Mediation can be a very useful tool in resolving employment discrimination cases without going to trial. Mediation can take place at virtually any time before the jury returns a verdict. In order to determine when it is best to attempt mediation, there are several factors that should be considered.

Mediation before the Lawsuit is Filed

The best situation would obviously be to settle the case before the lawsuit is filed, that is, before a lot of money has been spent. However, the only way you can practically settle a case this early in litigation is if you have sufficient information to evaluate what a reasonable settlement would be. Typically, this would require at least some amount of discovery, including the exchange of statements from witnesses and relevant documents.

Mediation after the Lawsuit is Filed

It is more common for mediation to occur, and be successful, after the lawsuit has been filed. When a significant amount of discovery has been conducted, the parties are typically in a better position to determine the value of the case, and consider any weaknesses in their legal positions. When there are pending motions that may result in the dismissal of particular claims, or the case as a whole, parties may be more predisposed to settlement, depending on the strength of their respective positions.

How to Attempt Mediation Successfully

There are certain ground rules that should be agreed upon before mediation begins. These preliminary issues include deciding who will pay the costs of mediation, when and where the mediation will take place, and whether or not mediation briefs will be submitted. Agreeing on, at least, these few ground rules will help the mediation move along more smoothly.

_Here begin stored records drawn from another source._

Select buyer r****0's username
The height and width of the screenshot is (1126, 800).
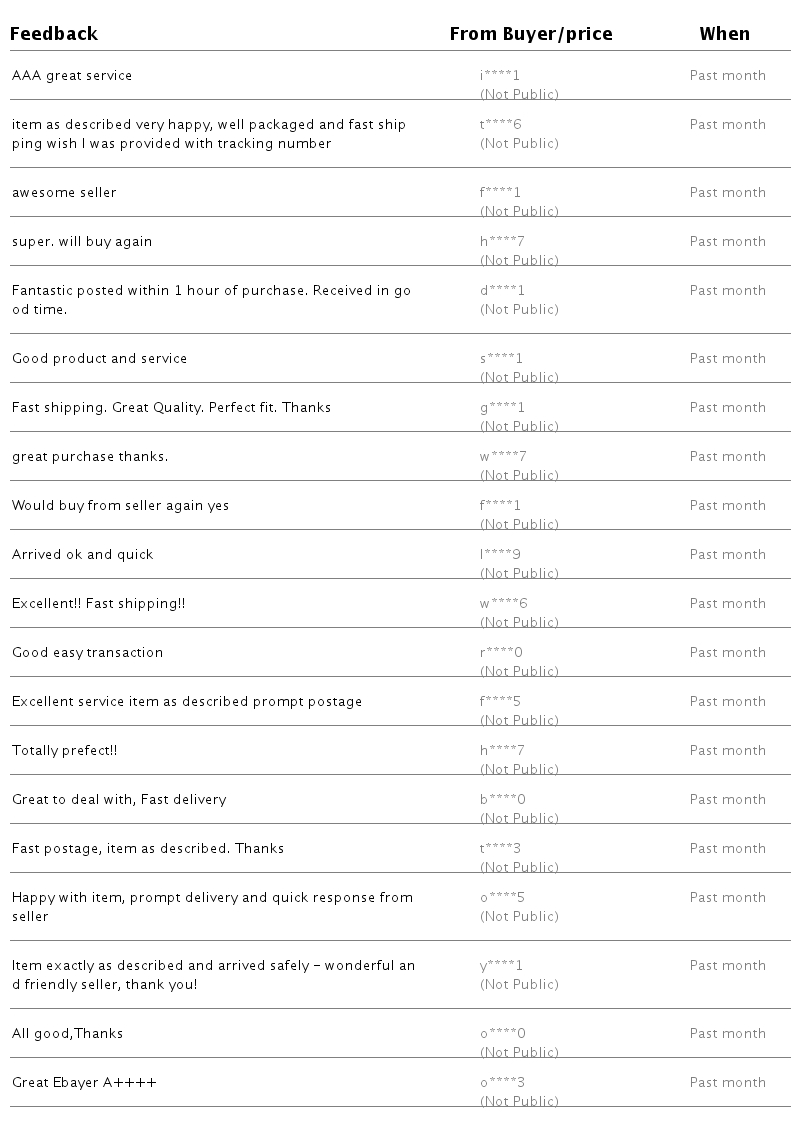pyautogui.click(x=502, y=653)
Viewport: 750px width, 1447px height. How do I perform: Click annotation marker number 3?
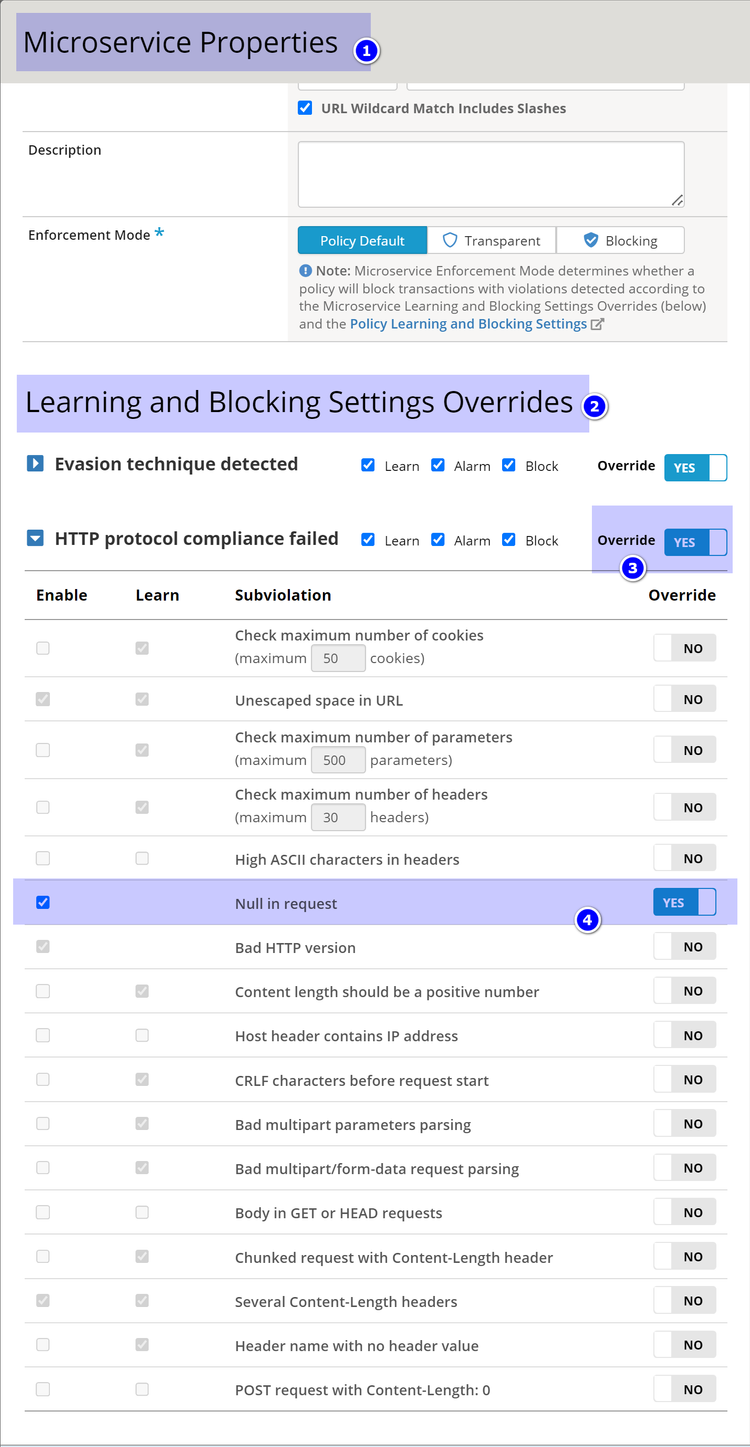point(632,569)
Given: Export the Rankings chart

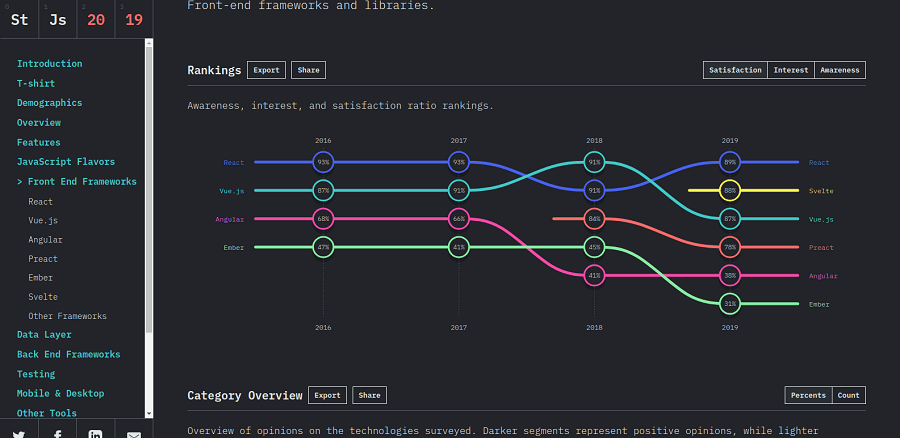Looking at the screenshot, I should click(x=266, y=70).
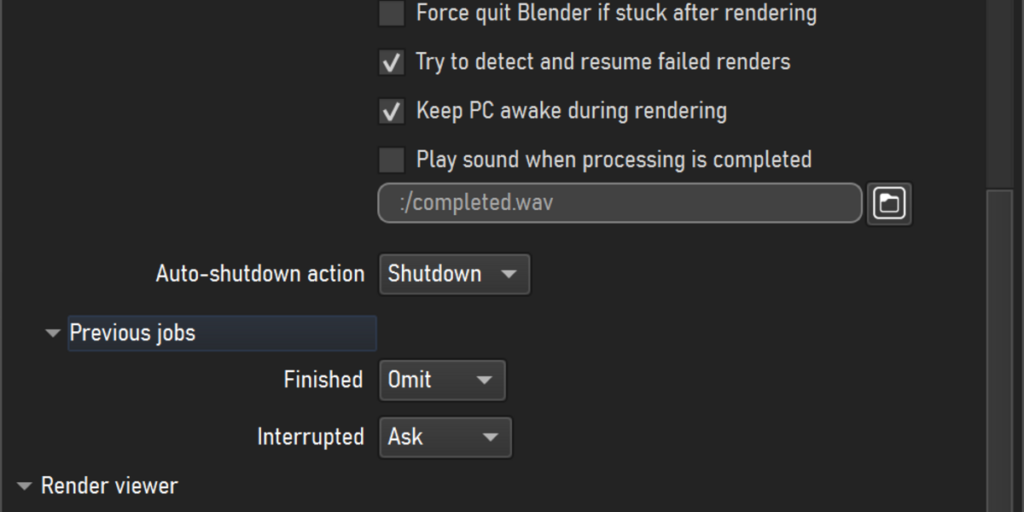Click the Shutdown dropdown arrow icon
1024x512 pixels.
[509, 275]
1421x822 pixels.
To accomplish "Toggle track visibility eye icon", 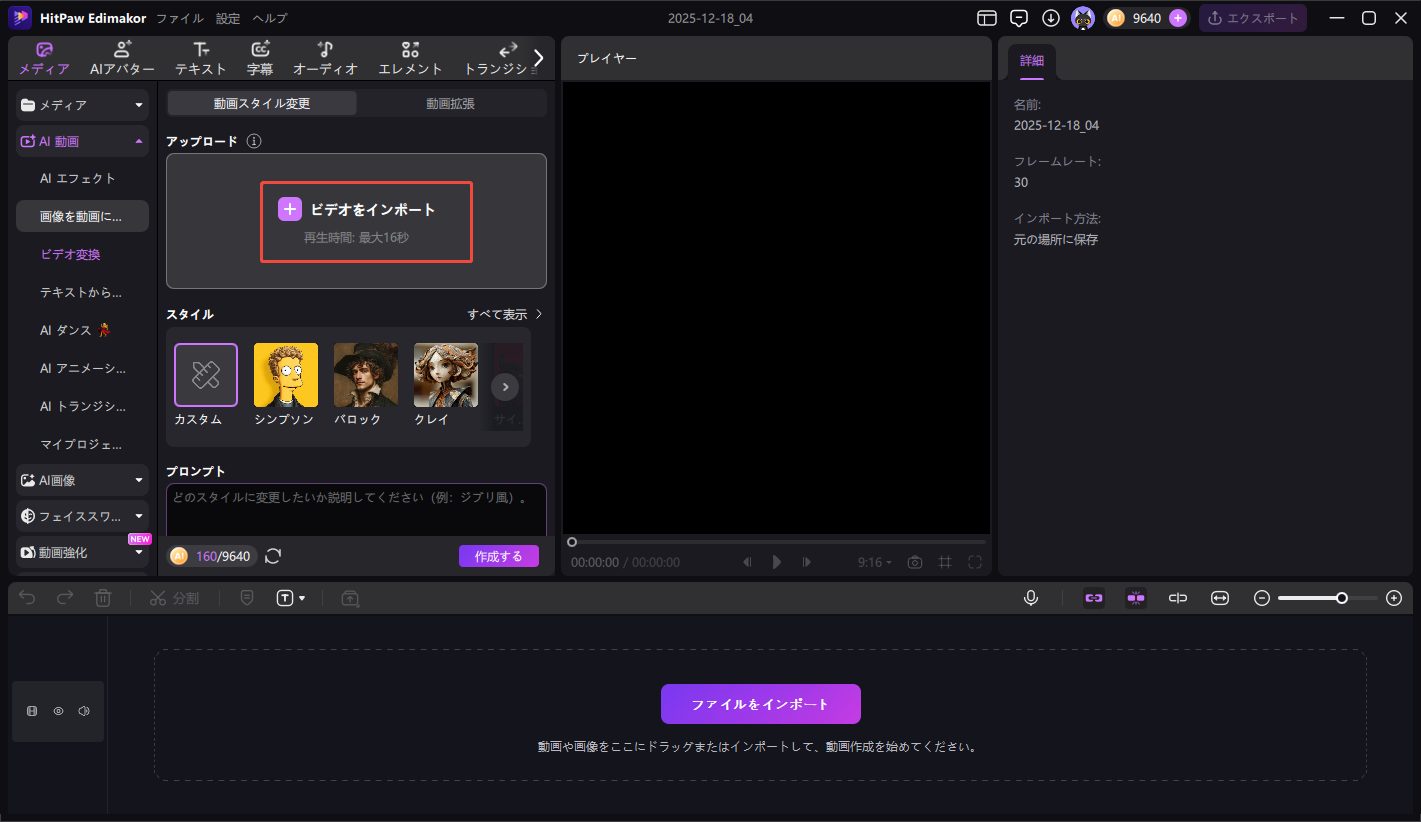I will tap(58, 711).
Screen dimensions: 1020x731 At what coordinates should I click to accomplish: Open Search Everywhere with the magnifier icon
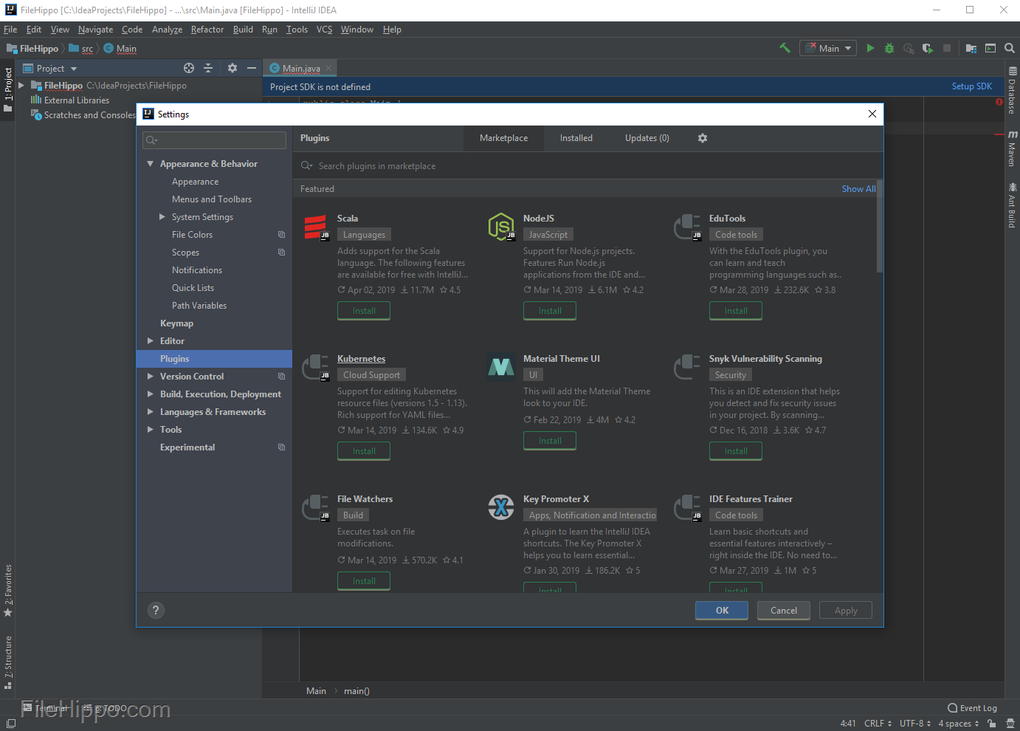1010,47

Who Pays for the Mediation?

Most private mediators required either a deposit or the full mediation fee prior to the scheduled date. It is also common for the mediation costs to be figured into the settlement amount, even if not separately agreed upon. Both parties can agree to divide the costs of mediation equally, or they may agree to certain percentages. In some cases, the employer may agree to pay the entire fee, contingent on a settlement actually being reached. If unsuccessful, the parties then pay the fee equally.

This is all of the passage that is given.